I have a short piece up at Slate about the Battle of King’s Landing…
To appreciate what happened to King’s Landing, we need to move beyond the tactical and operational levels and think strategically. At the Army War College we think about strategy within an “Ends-Ways-Means” framework. Team Dragon’s Means include the army and the dragon; its Ways involve a siege or assault to destroy Cersei’s forces. But its Ends are not just the capture and defeat of Cersei Lannister: They are installing Daenerys Targaryen on the Iron Throne and giving her the ability to rule all of Westeros.
Because there has been some misunderstanding on the internet (what? Crazy, I know…), let me be clear; I do not approve of the destruction of King’s Landing, or recommend that future aspirants to the Iron Throne pursue a similar policy. However, in context of discussions of the episode that focused on Dany’s mental well-being (discussions unfortunately abetted by Benioff and Weiss’ comments after the episode), I think it’s important to note that the destruction of King’s Landing has a clear strategic logic.

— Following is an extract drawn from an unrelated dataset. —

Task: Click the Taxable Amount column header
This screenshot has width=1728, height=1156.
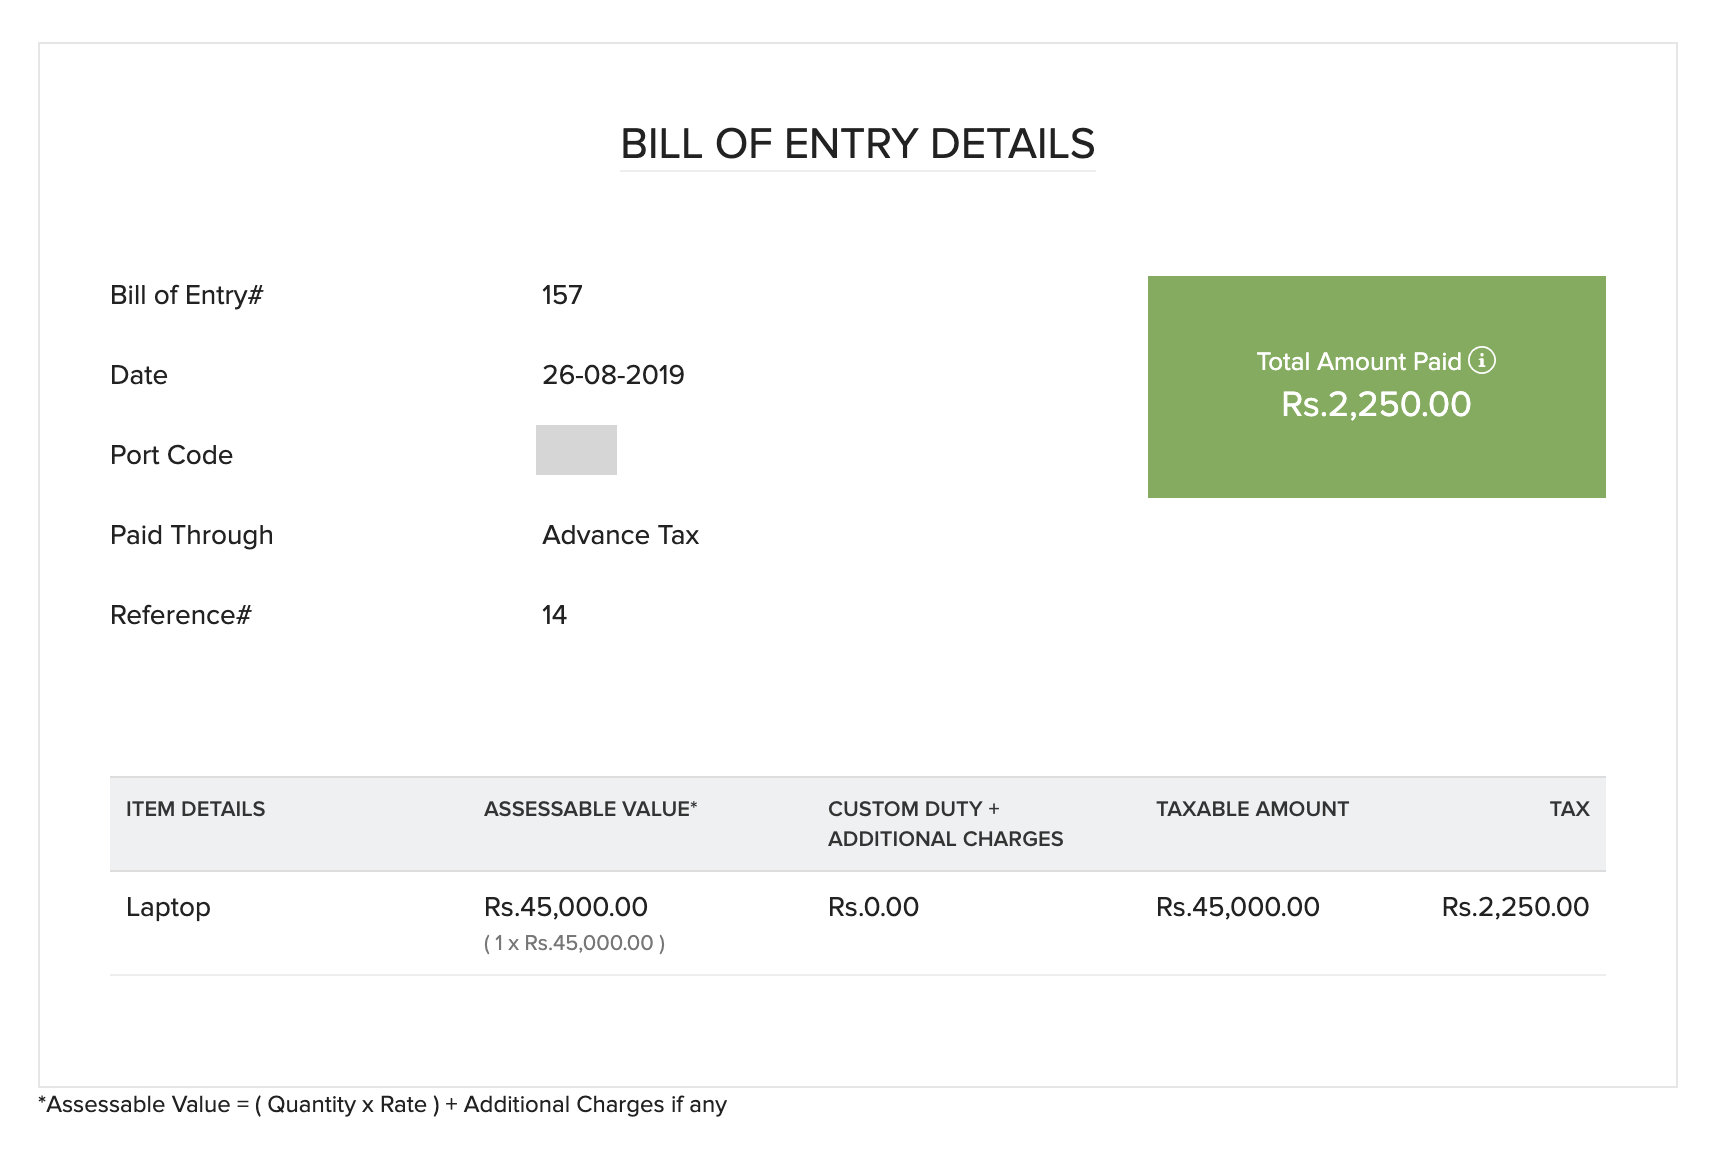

Now, we should pause again to discuss what “clear strategic logic” means. It does not mean that destroying King’s Landing was the only choice she had, given her ends; it does not mean that destroying King’s Landing was the best choice for her; it does not imply that her ends are just and sensible; it does not reject a priori that a variety of cognitive biases (decision-making under stress, analogic reasoning, etc.) may have affected her strategic reasoning. It does mean that the incineration of the city seemed to be purposeful and part of a broader strategic plan for taking control of the Seven Kingdoms. FWIW, I like Aaron Bady’s review of the episode (via Abigail) to a point, but I’d be very reluctant to sign on to the “Daenerys was Right!” conclusion.